Ethiopian Airlines has also grounded the rest of its fleet until further notice, and Indonesia’s air safety regulator is discussing the possibility of grounding the 737 Max operated by its airlines. In China, domestic carriers have until 6 p.m. local time to ground the 96 737 Max jets in operation there, according to Chinese government statements.
The order came a day after a 737 Max run by Ethiopian Airlines plunged to the ground on its way to Kenya, killing all 157 people on board. Indonesian authorities have offered to help with the African investigation after a 737 Max run by Lion Air crashed into the Java Sea soon after takeoff in October.

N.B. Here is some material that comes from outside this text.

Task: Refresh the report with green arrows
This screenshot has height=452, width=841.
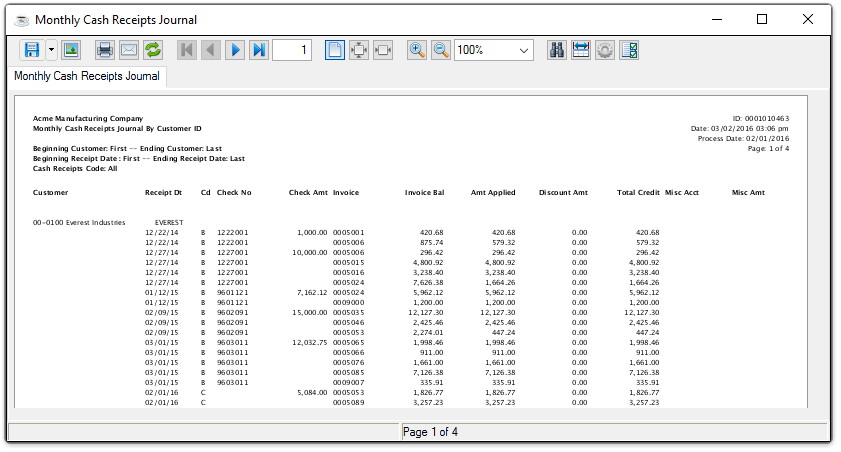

A blanket grounding in one of the world’s biggest and influential travel markets is a blow to Boeing’s reputation and a potential threat to the Chicago-based planemaker’s finances, with China’s move raising the prospect other countries could follow suit. Chinese airlines accounted for about 20 percent of 737 Max deliveries worldwide through January, according to Boeing’s website, and further purchases of the Chicago-based planemaker’s aircraft are said to have been touted as a possible component of a trade deal with the U.S.
The single-aisle 737 Max accounts for almost one-third of Boeing’s operating profit and is poised to generate about $30 billion in annual revenue as factory output rises to a 57-jet monthly pace this year, according to Bloomberg Intelligence estimates.

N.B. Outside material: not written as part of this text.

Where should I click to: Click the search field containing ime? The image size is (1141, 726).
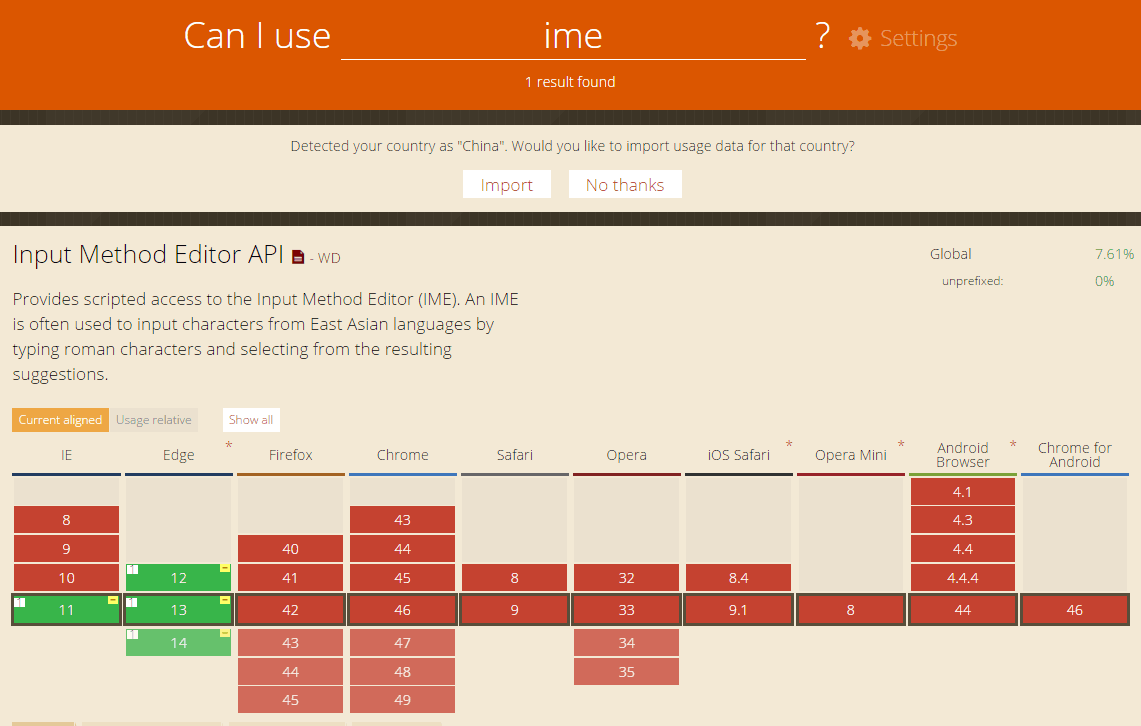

The doomed Ethiopian jetliner left Addis Ababa at 8:38 a.m. local time, and contact was lost six minutes later, the company said in a statement. There were people from 35 nations on board, including 32 Kenyans, 18 Canadians, nine Ethiopians and eight Americans. The United Nations, which is hosting an environmental conference this week in Nairobi, said it lost 19 staff members in the crash.

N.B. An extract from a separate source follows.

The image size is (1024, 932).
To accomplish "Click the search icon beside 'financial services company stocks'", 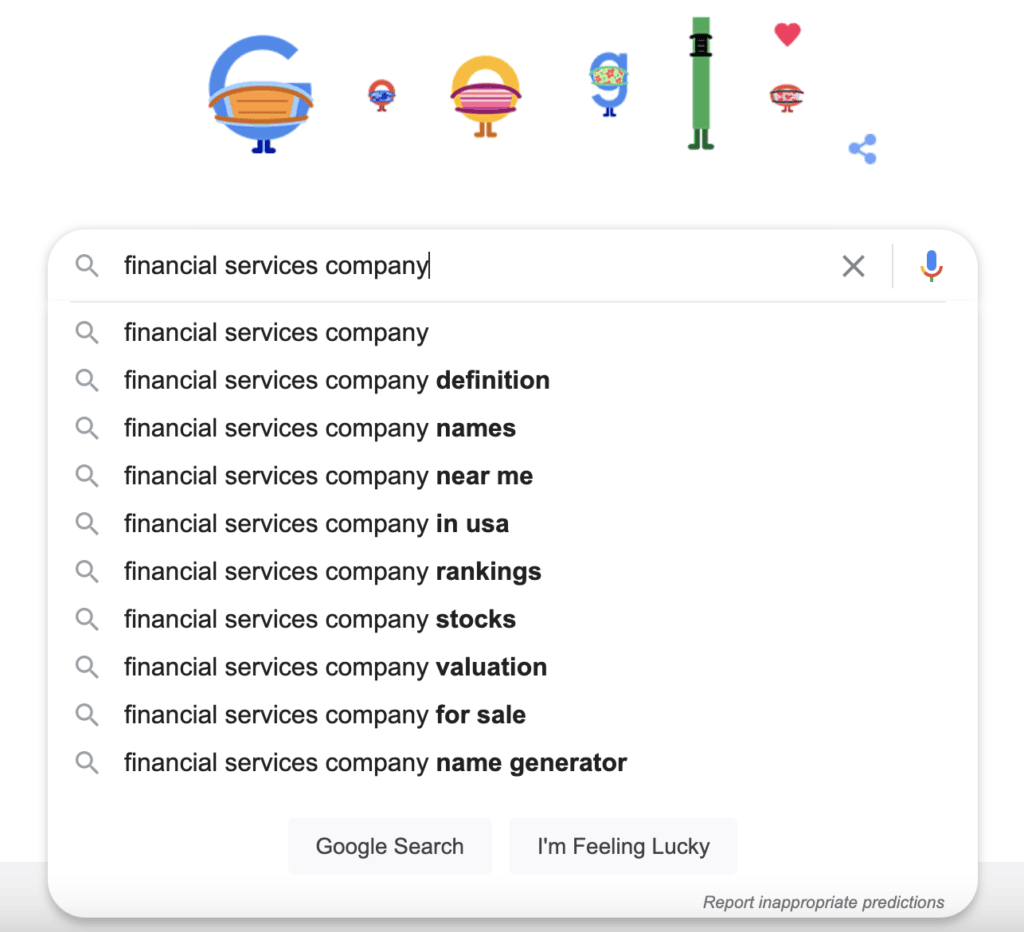I will click(87, 619).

The pilot of the ET302 reported problems shortly after takeoff and was cleared to return to the airport, said the airline’s chief executive officer, Tewolde GebreMariam. The 737 Max 8 hadn’t had any apparent mechanical issues on an earlier flight from Johannesburg, he said.
The disaster in Ethiopia followed the crash of Lion Air’s 737 Max off the coast of Indonesia on Oct. 29. A preliminary report into that disaster, which killed 189 passengers and crew, indicated that pilots struggled to maintain control following an equipment malfunction.
Ethiopian Airlines had five of the planes in operation as of the end of January and orders for a further 25, according to Boeing’s website.
Indonesia’s transportation safety committee said Monday it offered to help with the Ethiopian Airlines crash investigation and will discuss the possibility of grounding Boeing 737 Max jets operated by the nation’s airlines. Jet Airways India Ltd. and SpiceJet Ltd., two Indian airlines that use the 737 Max jet, and the country’s regulators have asked Boeing for information following the Ethiopia crash.